FScanpy-commit-code/train_models/bilstm_cnn.py

508 lines
18 KiB
Python

"""
BiLSTM-CNN Model for Sequence Classification
"""
import os
import numpy as np
import pandas as pd
import tensorflow as tf
from sklearn.metrics import roc_auc_score, accuracy_score, f1_score, precision_score, recall_score, log_loss
from tensorflow.keras import layers, models
from tensorflow.keras.utils import to_categorical
from tensorflow.keras.preprocessing.sequence import pad_sequences
from utils.function import load_data, save_training_info, select_low_confidence_samples_cnn, evaluate_model_cnn
from utils.config import BaseConfig
# Set random seeds
np.random.seed(42)
tf.random.set_seed(42)
class MetricsCallback(tf.keras.callbacks.Callback):
"""Callback for recording training metrics"""
def __init__(self):
super().__init__()
self.training_metrics = {
'train_loss': [], 'train_auc': [], 'train_accuracy': [],
'train_recall': [], 'train_precision': [], 'train_f1': [],
'test_loss': [], 'test_auc': [], 'test_accuracy': [],
'test_recall': [], 'test_precision': [], 'test_f1': []
}
self.iteration_metrics = {
'samples_added': [0],
'total_samples': []
}
self.best_model = None
self.best_test_loss = float('inf')
self.best_epoch = -1
self.best_predictions = None
self.xu_metrics_history = {
'loss': [], 'auc': [], 'accuracy': [],
'recall': [], 'precision': [], 'f1': []
}
self.atkins_metrics_history = {
'loss': [], 'auc': [], 'accuracy': [],
'recall': [], 'precision': [], 'f1': []
}
self.self_training_best_model = None
self.self_training_best_loss = float('inf')
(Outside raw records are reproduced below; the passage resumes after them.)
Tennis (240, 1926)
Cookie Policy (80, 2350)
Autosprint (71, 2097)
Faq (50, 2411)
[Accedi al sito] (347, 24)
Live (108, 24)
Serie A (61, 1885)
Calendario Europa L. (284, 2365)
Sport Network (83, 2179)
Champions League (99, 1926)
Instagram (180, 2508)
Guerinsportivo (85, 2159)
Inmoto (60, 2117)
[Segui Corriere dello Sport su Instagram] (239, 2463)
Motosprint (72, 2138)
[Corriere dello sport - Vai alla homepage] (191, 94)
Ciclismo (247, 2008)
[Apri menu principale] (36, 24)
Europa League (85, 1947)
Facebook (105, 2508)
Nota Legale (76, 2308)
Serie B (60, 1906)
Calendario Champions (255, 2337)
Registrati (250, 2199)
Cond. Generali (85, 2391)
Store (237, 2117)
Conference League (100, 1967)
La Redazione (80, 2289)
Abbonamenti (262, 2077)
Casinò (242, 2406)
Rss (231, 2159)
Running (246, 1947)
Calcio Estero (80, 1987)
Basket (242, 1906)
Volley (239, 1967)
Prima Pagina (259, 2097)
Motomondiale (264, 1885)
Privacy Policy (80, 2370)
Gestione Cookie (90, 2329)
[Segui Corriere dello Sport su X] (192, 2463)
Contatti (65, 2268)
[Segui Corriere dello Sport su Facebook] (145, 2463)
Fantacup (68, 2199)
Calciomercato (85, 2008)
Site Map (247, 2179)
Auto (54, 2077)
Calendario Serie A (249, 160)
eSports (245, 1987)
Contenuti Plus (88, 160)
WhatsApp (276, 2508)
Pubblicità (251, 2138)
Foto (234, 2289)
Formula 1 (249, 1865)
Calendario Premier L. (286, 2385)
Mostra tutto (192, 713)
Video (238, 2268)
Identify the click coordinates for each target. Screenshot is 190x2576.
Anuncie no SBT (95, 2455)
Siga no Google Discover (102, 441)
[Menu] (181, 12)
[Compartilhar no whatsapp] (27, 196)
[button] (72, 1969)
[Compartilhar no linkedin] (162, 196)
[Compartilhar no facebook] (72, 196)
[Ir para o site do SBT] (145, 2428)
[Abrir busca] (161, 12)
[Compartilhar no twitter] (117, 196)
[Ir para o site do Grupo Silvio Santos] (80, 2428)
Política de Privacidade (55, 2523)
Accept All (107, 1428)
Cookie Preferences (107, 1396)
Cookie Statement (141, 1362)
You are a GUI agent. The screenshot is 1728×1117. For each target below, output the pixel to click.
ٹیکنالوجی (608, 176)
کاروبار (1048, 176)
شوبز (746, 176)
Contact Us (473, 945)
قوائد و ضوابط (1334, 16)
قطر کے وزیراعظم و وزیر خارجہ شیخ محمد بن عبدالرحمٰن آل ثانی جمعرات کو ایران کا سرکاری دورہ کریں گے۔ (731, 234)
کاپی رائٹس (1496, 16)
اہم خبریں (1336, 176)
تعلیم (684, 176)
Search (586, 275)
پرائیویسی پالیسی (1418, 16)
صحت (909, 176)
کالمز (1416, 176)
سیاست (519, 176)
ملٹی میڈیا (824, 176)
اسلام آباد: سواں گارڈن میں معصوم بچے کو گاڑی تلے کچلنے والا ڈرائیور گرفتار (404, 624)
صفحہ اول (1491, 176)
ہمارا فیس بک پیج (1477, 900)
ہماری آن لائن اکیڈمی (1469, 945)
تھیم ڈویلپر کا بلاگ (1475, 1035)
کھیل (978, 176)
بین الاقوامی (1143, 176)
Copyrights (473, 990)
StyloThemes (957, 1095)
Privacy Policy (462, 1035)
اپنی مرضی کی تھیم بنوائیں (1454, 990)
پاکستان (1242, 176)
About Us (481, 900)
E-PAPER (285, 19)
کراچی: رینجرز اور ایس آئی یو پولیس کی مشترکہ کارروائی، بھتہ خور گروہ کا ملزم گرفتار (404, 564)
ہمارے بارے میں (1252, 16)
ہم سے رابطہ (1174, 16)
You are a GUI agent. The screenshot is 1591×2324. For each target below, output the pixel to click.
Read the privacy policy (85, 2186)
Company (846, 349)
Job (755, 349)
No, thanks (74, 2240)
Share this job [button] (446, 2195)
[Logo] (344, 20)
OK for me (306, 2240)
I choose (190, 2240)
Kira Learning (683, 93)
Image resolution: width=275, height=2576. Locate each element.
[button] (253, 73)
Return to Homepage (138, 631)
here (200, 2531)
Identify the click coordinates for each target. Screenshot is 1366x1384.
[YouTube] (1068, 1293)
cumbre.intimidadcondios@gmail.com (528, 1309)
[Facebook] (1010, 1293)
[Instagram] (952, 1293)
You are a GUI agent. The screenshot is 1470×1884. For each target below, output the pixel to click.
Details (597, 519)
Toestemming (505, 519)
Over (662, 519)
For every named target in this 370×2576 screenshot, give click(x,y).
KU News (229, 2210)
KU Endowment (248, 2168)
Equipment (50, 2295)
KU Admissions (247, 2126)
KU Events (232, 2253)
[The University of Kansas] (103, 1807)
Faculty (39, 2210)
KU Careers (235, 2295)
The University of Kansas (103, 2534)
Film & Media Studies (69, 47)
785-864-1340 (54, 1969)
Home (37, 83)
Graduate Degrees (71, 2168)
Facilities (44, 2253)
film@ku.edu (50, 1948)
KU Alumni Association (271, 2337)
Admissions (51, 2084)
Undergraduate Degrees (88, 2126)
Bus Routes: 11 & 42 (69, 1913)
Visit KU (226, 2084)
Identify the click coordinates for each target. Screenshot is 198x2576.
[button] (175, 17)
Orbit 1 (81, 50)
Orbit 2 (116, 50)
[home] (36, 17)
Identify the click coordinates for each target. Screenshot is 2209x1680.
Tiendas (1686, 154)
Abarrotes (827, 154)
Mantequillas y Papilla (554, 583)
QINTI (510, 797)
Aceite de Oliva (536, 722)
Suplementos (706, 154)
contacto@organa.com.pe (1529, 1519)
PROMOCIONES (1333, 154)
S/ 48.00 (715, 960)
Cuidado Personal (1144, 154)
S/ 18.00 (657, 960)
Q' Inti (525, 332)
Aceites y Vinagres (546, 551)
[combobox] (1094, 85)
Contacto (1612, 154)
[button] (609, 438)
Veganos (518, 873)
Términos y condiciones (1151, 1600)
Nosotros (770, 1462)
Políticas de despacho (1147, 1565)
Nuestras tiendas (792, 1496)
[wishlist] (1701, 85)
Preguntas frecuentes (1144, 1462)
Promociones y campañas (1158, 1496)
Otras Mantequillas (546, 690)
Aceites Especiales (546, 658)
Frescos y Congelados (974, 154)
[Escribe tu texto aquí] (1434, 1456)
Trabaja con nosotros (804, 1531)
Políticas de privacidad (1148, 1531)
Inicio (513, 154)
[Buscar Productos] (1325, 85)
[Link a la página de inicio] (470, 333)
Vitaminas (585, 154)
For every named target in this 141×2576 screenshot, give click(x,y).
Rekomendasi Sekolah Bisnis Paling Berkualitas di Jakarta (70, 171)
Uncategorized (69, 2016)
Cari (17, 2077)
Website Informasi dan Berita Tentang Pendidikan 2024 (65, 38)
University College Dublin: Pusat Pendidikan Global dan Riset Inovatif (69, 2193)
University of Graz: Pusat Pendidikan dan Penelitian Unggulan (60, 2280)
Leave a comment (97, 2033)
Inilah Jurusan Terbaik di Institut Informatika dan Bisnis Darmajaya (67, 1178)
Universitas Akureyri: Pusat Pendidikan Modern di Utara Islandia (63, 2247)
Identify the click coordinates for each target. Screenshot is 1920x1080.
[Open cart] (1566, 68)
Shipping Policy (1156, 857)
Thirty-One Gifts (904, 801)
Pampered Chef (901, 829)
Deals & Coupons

self.self_training_best_metrics = None
def on_epoch_end(self, epoch, logs={}):
try:
train_loss = logs.get('loss', 0.0)
val_loss = logs.get('val_loss', 0.0)
train_metrics = {
'loss': train_loss,
'auc': logs.get('auc', 0.0),
'accuracy': logs.get('accuracy', 0.0),
'recall': logs.get('recall', 0.0),
'precision': 0.0,
'f1': 0.0
}
# Calculate test metrics using batch processing
batch_size = 128
n_test_samples = len(self.model.X_test)
n_test_batches = (n_test_samples + batch_size - 1) // batch_size
test_probs = np.zeros(n_test_samples)
try:
for i in range(n_test_batches):
start_idx = i * batch_size
end_idx = min((i + 1) * batch_size, n_test_samples)
batch_probs = self.model.predict(self.model.X_test[start_idx:end_idx], verbose=0)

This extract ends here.